Troy smiled slyly, raised his hands in submission, and
nodded once. “Have at it, Swift. Trog’s got to be good for something.”

“Give me twenty . . . thirty minutes,” Stan said
with a sneer. Fighting the adrenaline raging through his veins so as to appear
unruffled, he drew his gun, and pushed her out the door. Stumbling, she would
have fallen to the ground, had his grip loosened, but he yanked her upright,
and shoved her into the alley beyond the sight of his men. She tripped and
fell.

Slowly raising his pistol, Stan took careful aim. No matter
what he wanted from Lilia, she could do nothing to stop him now.

Stan looked back at the tavern and saw his men staring
through the window at him, and gave them a blatant brazen grin before stepping
into the alley beyond their view.

Climbing to her feet, Lilia turned to meet him, fear in her
eyes, but she raised her chin defiantly to face his gun with determination.

It was then that he saw her as if for the first time. The
treasonous speech he had given at the
Princess
’ gravesite was fully
embodied in this Trog. The real threat to the Confederation wasn’t this small
wisp of a waitress. It was the Consul, old Ignacio Dais himself.

Stan stepped forward with, long, slow, strides until he was
near enough to enjoy the color of her eyes. Returning his gun to its holster,
he studied Lilia for a moment with heightened fascination.

“Oh, I see . . .” she snapped. “Find it hard to
kill someone when you have to look them in the eye, huh, coward? Got no stomach
for killing face to face? Pretty easy when you can’t see them, huh, tough guy?”

Stan’s unwavering gaze didn’t hide his amazement. She had
taken a stance that Stan couldn’t easily overlook.

“Thought a cruise ship was a threat, did you? Murderer!”

Stan leaned close and whispered, “You aught to learn to keep
your mouth shut.”

“Maybe I should offer my back to make your job easier.” In
defiance, Lilia folded her arms and turned away.

“You’ve got very little time before my men discover you
weren’t killed, Troglodyte. Time to head back underground, don’t you think?”

She spun back around. “They’ll kill you too, you know.”

“They’ll try, but not because I didn’t end you.”

Her jaw slacked in bewilderment.

Stan felt himself smile at this whole situation. Had she
been at the crash site—
had she heard his speech
—she’d understand the
irony. Like her, he had spoken before thinking, and with a word, sealed his own
fate. Even before he walked into her place of business, he was a traitor to his
leaders, and already dead.

“What now?” she said

“Your words have left you no way out but to run, Trog. I’ve
given you a twenty-minute head start, so I suggest you get to it.”

“And you? They will kill you too.”

“That’s twice you’ve said what I already know.

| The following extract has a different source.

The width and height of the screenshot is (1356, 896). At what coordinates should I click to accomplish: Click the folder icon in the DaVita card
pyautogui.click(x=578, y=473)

Do you care?”

Lilia glanced away, clearly confused, Stan lifted her chin
to study her eyes—she jerked away. “My men will have to catch me first. But
you? I suggest you find a way off this planet before your own words catch up to
you.” With that, he turned and headed for his ship.

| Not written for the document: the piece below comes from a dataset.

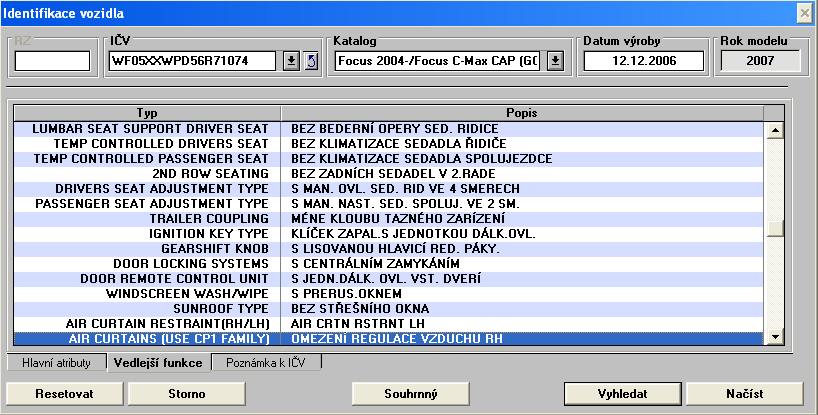The image size is (818, 415).
Task: Click the vertical scrollbar thumb
Action: 772,227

Lilia followed Stan to the end of the alley. “Hey, soldier,
where are you going to end up when a bullet finds you? I’m not afraid to die
for
my
beliefs. How about you?”

“If you stand there yammerin’ much longer, you
will
die for your beliefs,” Stan said, as he kept walking out of the alley into the
field. She followed him.

Before long, he came to his ship, climbed in, and
automatically picked up his helmet from the dash. Moving to put it on, the
little lines of hash marks caught his eye.

After a quick moment, Stan looked down, out of the ship, and
saw Lilia standing beside it. “I don’t want to die, soldier,” she said, “not
just yet. But I have no way off world.” Her expression, a mixture of pleading
and defiance, tugged at something deeper than reason. If he left her behind
he’d have to add another detestable hash mark to his helmet.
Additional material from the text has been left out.